On July 2, 2024, a crowd crush in Mughal Garhi village in Uttar Pradesh’s Hathras district, at the end of a conclave organised by self-proclaimed spiritual guru Suraj Pal Singh, left 121 people dead. Subsequent media reports suggested the local police had granted permission for 80,000 people to gather whereas some 2.5 lakh turned up. Even as Mr. Singh departed the venue in his car, “thousands of devotees shouted and ran towards the vehicle, crushing others still seated,” Reuters said citing a subsequent first information report. “Some people were trampled after falling in an adjacent field of slush and mud.”
On December 4, 2024, actor Allu Arjun made an appearance at the Sandhya Theatre premises in Hyderabad. As the throngs of people who had gathered for a film’s premier rushed towards him, a woman was trampled underfoot and her eight-year-old son was critically injured. Members of the duo’s family later filed a criminal complaint against Mr. Arjun and his security detail, the theatre’s owner, and the film’s makers. According to an officer investigating the incident, the actor’s security guards blocked exit points from the screening hall to stem the tide of people flowing towards him.
On January 29, 2025, a crowd crush during the Maha Kumbh Mela in Prayagraj, Uttar Pradesh, left at least 50 dead and more than a hundred injured.
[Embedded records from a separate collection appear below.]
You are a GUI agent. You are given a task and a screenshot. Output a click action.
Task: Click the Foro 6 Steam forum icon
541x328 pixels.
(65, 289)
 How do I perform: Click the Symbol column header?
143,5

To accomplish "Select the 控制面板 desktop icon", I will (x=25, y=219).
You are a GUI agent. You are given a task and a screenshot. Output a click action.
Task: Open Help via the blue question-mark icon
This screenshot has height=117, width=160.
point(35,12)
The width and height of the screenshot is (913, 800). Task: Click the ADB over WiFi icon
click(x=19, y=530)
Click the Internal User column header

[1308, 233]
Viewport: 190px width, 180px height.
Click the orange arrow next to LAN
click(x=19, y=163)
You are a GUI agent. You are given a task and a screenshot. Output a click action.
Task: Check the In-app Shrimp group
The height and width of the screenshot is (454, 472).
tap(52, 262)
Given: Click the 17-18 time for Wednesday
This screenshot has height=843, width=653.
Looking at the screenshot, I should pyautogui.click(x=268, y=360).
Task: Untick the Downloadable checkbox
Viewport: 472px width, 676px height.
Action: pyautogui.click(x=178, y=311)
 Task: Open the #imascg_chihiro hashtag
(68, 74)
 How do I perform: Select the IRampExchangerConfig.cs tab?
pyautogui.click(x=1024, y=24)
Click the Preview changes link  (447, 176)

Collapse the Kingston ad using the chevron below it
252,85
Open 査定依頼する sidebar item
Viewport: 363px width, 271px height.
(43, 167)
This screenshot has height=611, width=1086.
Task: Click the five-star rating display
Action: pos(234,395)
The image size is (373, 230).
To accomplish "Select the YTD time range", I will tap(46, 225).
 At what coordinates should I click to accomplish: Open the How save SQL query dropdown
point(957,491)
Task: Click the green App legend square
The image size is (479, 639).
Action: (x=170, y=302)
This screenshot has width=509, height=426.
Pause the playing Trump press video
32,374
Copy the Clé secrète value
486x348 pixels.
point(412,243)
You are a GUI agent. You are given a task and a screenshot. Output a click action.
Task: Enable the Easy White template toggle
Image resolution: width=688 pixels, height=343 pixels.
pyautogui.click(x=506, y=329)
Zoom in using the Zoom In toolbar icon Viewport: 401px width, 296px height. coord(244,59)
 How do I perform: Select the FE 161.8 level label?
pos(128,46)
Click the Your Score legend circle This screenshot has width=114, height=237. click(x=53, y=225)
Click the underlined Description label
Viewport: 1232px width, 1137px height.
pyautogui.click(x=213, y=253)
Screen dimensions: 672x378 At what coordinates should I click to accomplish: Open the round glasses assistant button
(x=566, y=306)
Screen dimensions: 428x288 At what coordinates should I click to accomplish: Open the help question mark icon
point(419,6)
At the 1954 Kumbh, more than 800 people died in a crowd collapse; similar events claimed the lives of 39 at the Nashik Kumbh in 2003, 36 at the Allahabad Kumbh in 2013, and 10 at another Nashik Kumbh in 2015. The 2021 Kumbh Mela in Haridwar is widely believed to have been a ‘superspreader’ event after the Indian government allowed it to go ahead despite the COVID-19 pandemic.
Before the 2025 Kumbh began, Prime Minister Narendra Modi had said it would happen under the gaze of 2,700 cameras outfitted with artificial intelligence (AI) models able to spot unsafe instances of crowding and alert the authorities, so they could ameliorate the risk, in real-time. Reuters reported that the “software running the cameras” sends updates to a control centre staffed by more than 500 people when it “detects a surge in any one section of the festival city, a fire, or if people cross barricades they are not supposed to.” After the incident, State chief minister Yogi Adityanath commissioned an independent judicial inquiry.
On February 15, a ‘stampede’ at the New Delhi Railway Station (NDLS) left 18 people dead and several more injured. Initial reports from the ground indicated the incident involved trains headed for the Mela in Prayagraj.